In this study, we constructed the miRNA expression signature of OSCC using clinical specimens. Using these data, we investigated the specific roles of miRNAs in OSCC oncogenesis and metastasis by examining differentially expressed miRNAs. Data from our present OSCC signature showed that miR-26a and miR-26b were significantly downregulated in OSCC tissues, suggesting that miR-26a and miR-26b may act as tumour suppressors. Several studies of miR-26a/b have reported that these miRNAs have various functions and target genes in many types of cancers (Lu et al, 2011; Deng et al, 2013; Chen et al, 2014; Li et al, 2014). These reports have indicated that miR-26a/b may play critical roles in cancer cells and may mediate oncogenesis and metastasis. However, the functional roles of miR-26a/b in OSCC are still unknown.

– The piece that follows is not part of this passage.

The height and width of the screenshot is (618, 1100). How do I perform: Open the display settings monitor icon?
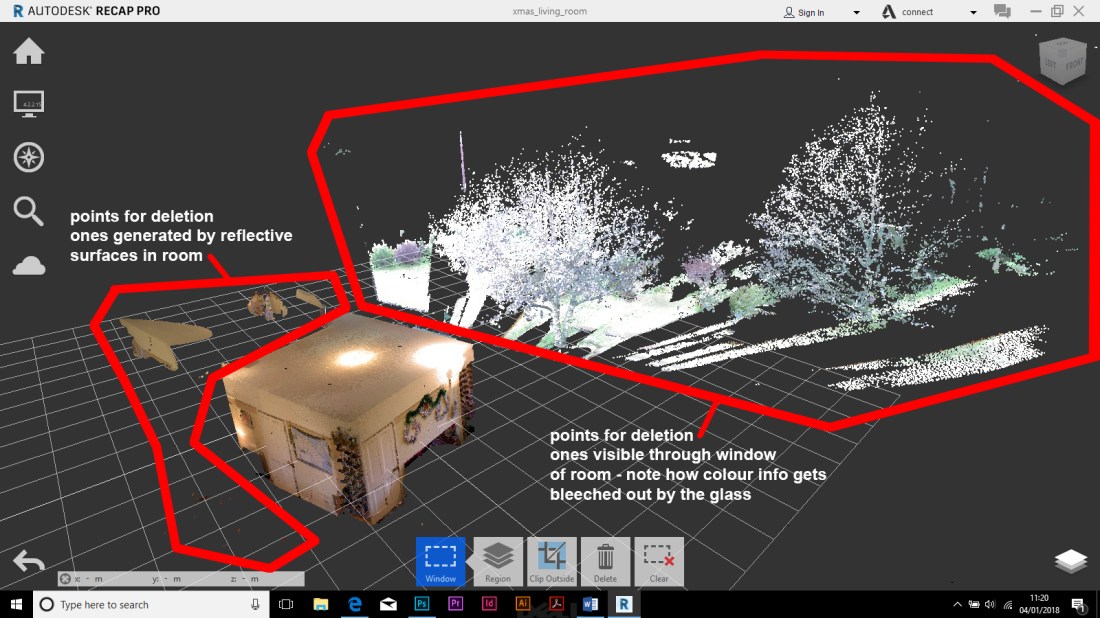(x=28, y=103)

The aim of the present study was to investigate the functional significance of miR-26a/b and to identify the molecular targets and pathways mediated by these miRNAs in OSCC cells. Our data demonstrated that restoration of mature miR-26a and miR-26b inhibited cancer cell migration and invasion. Moreover, gene expression data and in silico database analysis showed that the TMEM184B gene was a direct target of miR-26a/b regulation. Silencing of the TMEM184B gene significantly inhibited the migration and invasion of cancer cells and caused alterations in genes involved in regulation of the actin cytoskeleton pathway. The discovery of pathways mediated by tumour-suppressive miR-26a/b provides important insights into the potential mechanisms of OSCC oncogenesis and suggests novel therapeutic strategies for the treatment of OSCC.

Materials and methods

Oral squamous cell carcinoma clinical specimens and cell lines

A total of 36 pairs of primary tumours and corresponding normal epithelial tissue samples were obtained from patients with OSCC at Chiba University Hospital from 2008 to 2013. The patients' background and clinicopathological characteristics are shown in Table 1. The patients were classified according to the 2002 Union for International Cancer Control (UICC) staging criteria before treatment. Written consent for tissue donation for research purposes was obtained from each patient before tissue collection. The protocol was approved by the institutional review board of Chiba University. The fresh specimens were immediately immersed in RNAlater (Qiagen, Valencia, CA, USA) and stored at −20 °C until RNA was extracted.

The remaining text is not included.